- [How to complete this task] Write out each record below exactly as it appears, with no pictures.

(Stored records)
■ ■ ■
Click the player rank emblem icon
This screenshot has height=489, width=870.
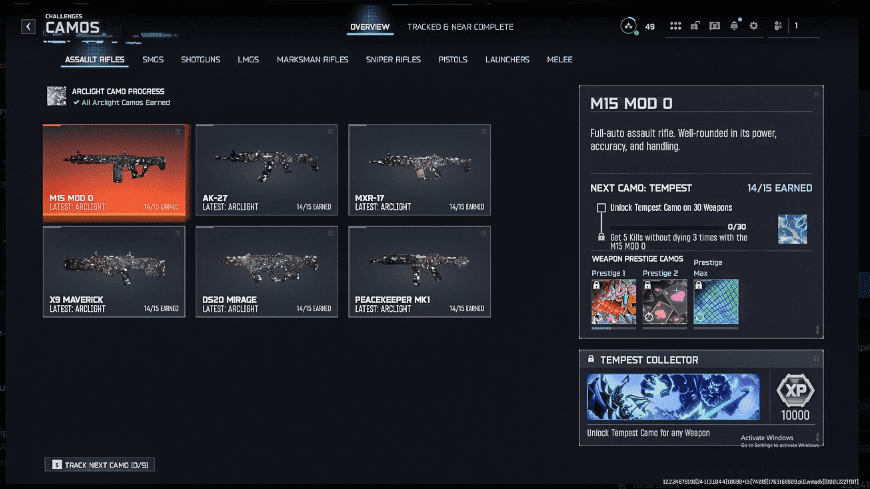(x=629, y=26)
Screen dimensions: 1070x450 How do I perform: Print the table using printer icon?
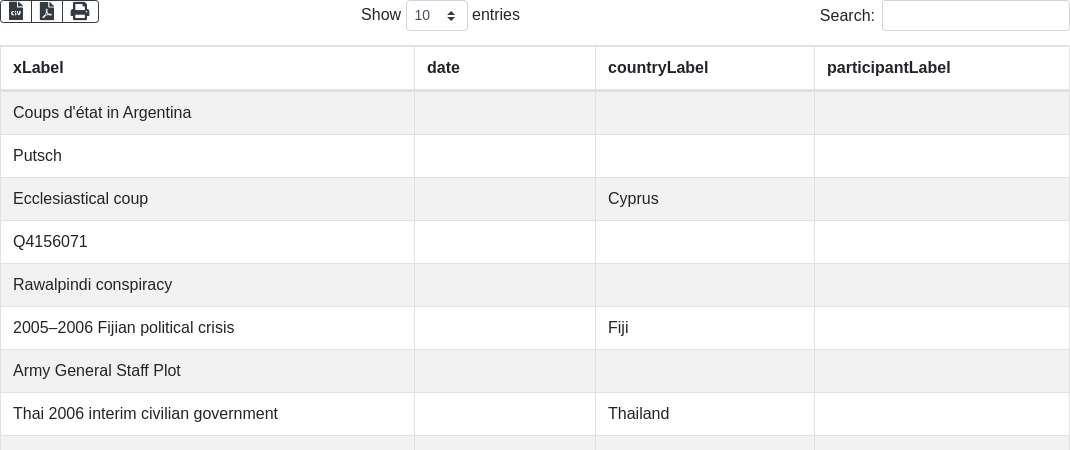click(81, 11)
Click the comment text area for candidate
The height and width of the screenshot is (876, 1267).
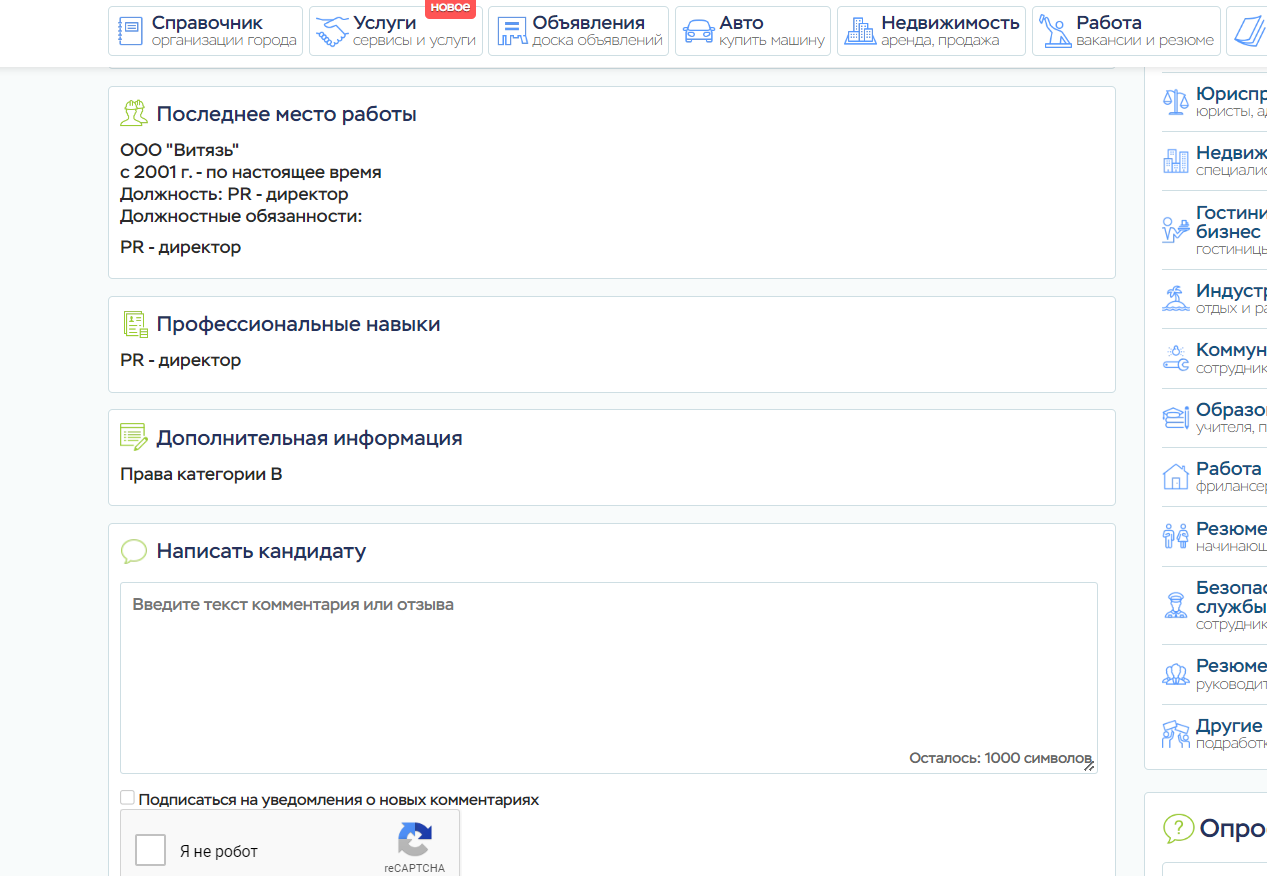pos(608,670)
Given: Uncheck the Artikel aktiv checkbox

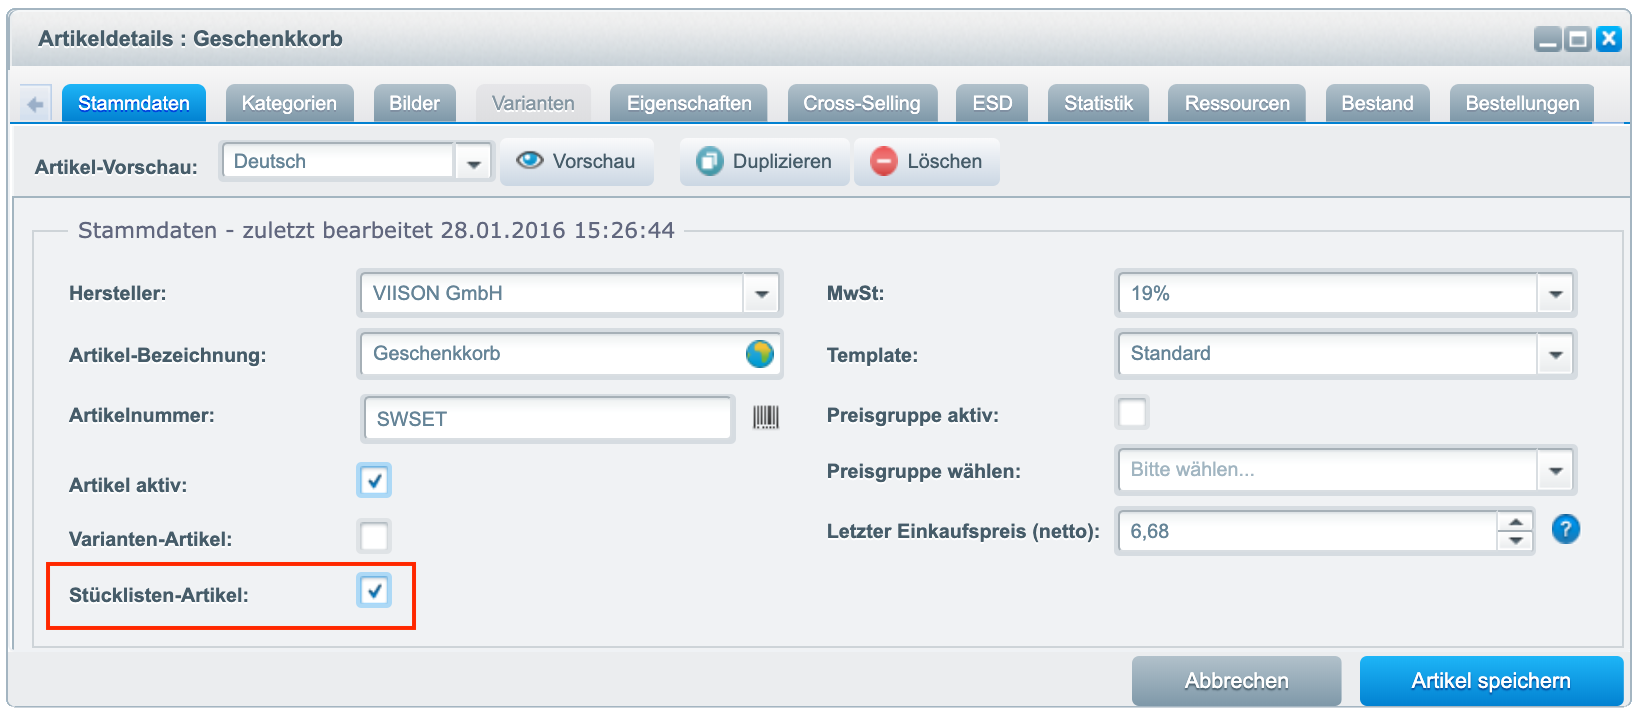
■ ■ ■
- [Exercise solution]
Click the player rank emblem icon
This screenshot has height=489, width=870.
(x=629, y=26)
Screen dimensions: 1070x450 How do I perform: Print the table using printer icon?
click(81, 11)
Click the comment text area for candidate
The height and width of the screenshot is (876, 1267).
pos(608,670)
Given: Uncheck the Artikel aktiv checkbox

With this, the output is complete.